Birincisi, Ekrem İmamoğlu’nun önce diplomasının iptal edilmesi sonra tutuklanması ile başlayan süreçte döviz talebinin artmasıydı. Bu talebin keskin bir kur artışına dönüşme eğilimi göstermesi üzerine bol miktarda döviz satıldı ve Merkez Bankası yüzde 42,5 olan politika faizini fiilen yüzde 46’ya yükseltmek zorunda kaldı. İkincisi, bizde artan siyasi gerginliğin hemen ardından ABD’nin gümrük vergilerini sıçratması, bir kısmını geri alması, sonra Çin’e ek vergi koyması, sonra onların da bir kısmını geri alması sürecinde risk primimizin sıçraması, kura yeniden yukarıya doğru baskı oluşmasıydı.
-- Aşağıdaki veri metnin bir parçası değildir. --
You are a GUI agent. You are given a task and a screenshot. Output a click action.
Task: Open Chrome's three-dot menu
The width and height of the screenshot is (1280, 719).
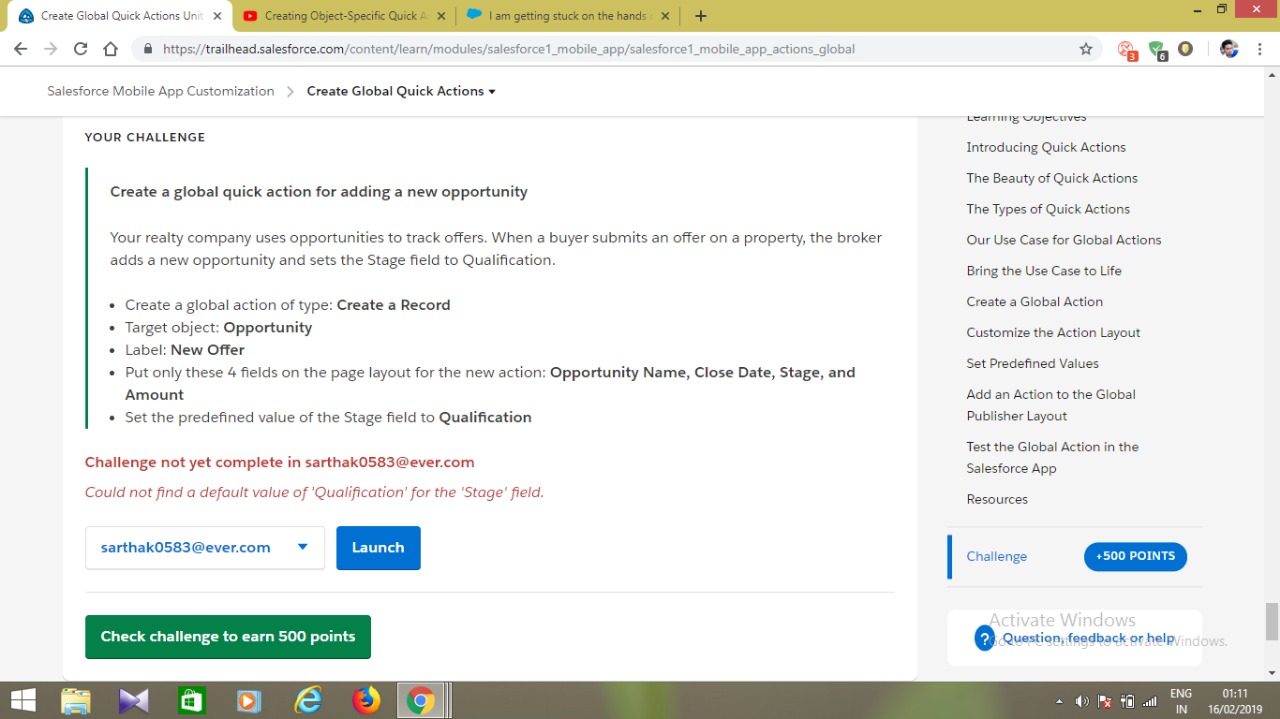[1259, 48]
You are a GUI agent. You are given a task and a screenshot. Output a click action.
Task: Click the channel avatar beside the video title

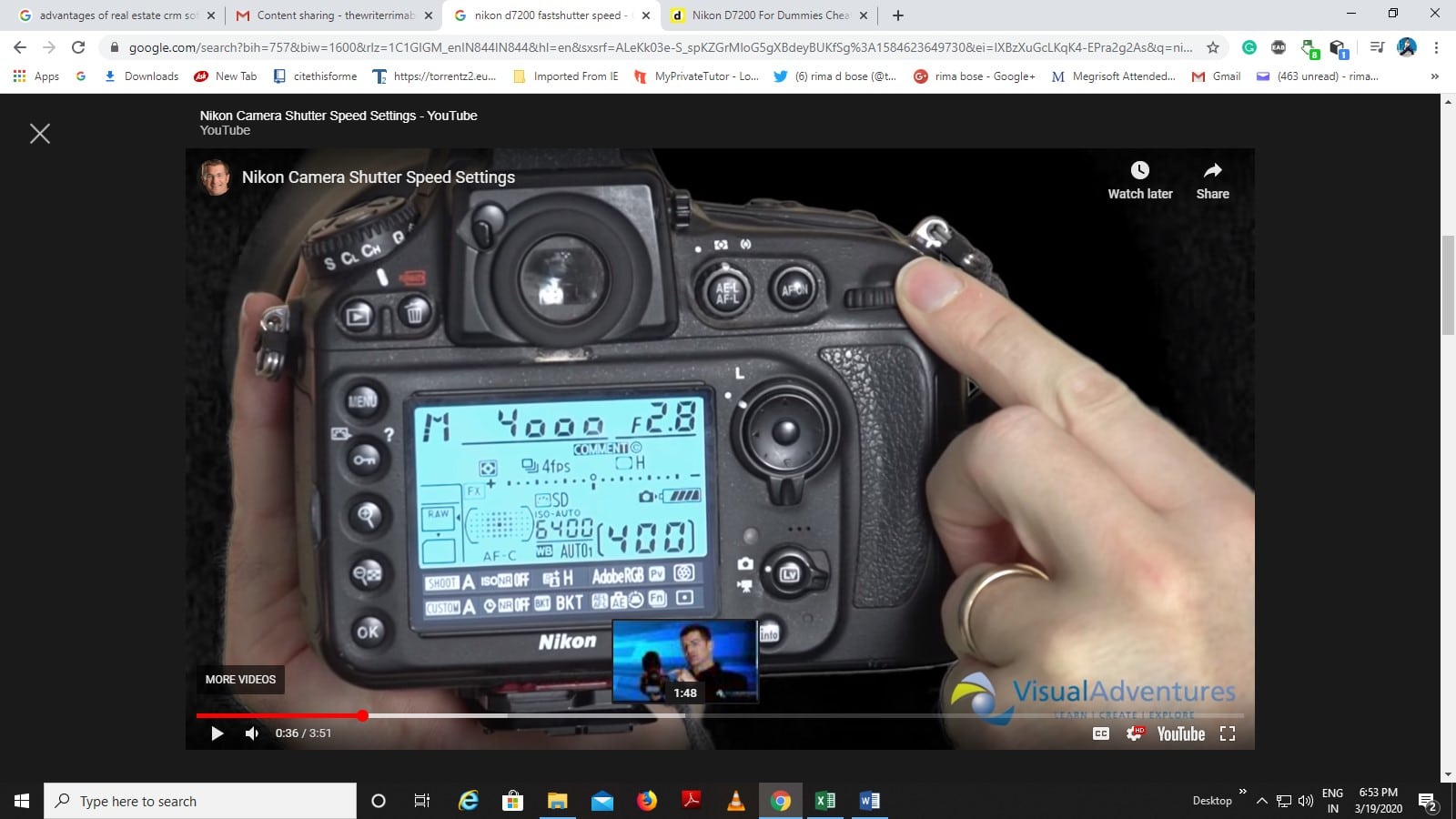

Şu anda (14 Nisan saat 14.45) 18 Mart kapanışına göre dolar kuru yüzde 3,9, yarısı Euro yarısı dolardan oluşan sepetin lira karşılığı yüzde 5,9 ve Euro kuru da yüze 7,8 daha yüksek. Yaklaşık bir aylık bir süre için artış oranları az değil. 2013-24 döneminde ithalatımızın ortalama yüzde 62’si dolar, yüzde 31’i ise Euro cinsinden. Özellikle girdi maliyetlerinin yükselmesi nedeniyle enflasyonda yükselme olması beklenir. Daha önemlisi ise bu hareketlerin sürüp sürmeyeceği. Trump sürekli U-dönüşü yapıyor; küresel finans piyasalarında büyük gerginlik ve belirsizlik var. Bizdeki durum ise malum; ‘yabancı savcı istiyoruz’ pankartları inmedi henüz.
Küresel büyümenin olumsuz etkilenmesi bekleniyor
Enflasyonu yükseltebilecek üçüncü gelişme ise yurdun büyük kısmında yaşanan don oldu. Sebze-meyve fiyatlarını önemli ölçüde yükselteceği anlaşılıyor. Öte yandan küresel büyümenin bu ortamda olumsuz etkilenmesi bekleniyor. ABD’de resesyon riski var. Bu nedenle ham petrol fiyatları düştü. Bunun da enflasyonu düşürücü yönde çalışacağı açık. Bu dört unsurun net etkisinin enflasyonu artıracak yönde olması beklenir.
Öyle görünüyor ki enflasyon yüzde 30’a düşse sevinilecek. Diyelim gelecek yılın en azından ilk yarısında da artan şikâyetlere rağmen bu eksik programın uygulanmasına kırmızı ışık yakılmadı; enflasyon biraz daha düşer mi? Etrafta o kadar belirsizlik var ki, şimdiden bir şey söylemek zor. Ama şunu belirtmek kolay: Adil ve hızlı çalışan bir yargı sistemi oluşturmadan ve Türkiye’ye hukukun üstünlüğü açısından çağ atlatmadan, 2026 ortasında kaça düşerse düşsün (düşerse elbette) enflasyonun o düzeyde kalıcı olmayacağı açık. Türkiye’yi, yüzde 25 enflasyonu bile mumla aratan çok oynak bir büyüme süreci bekliyor gibi görünüyor.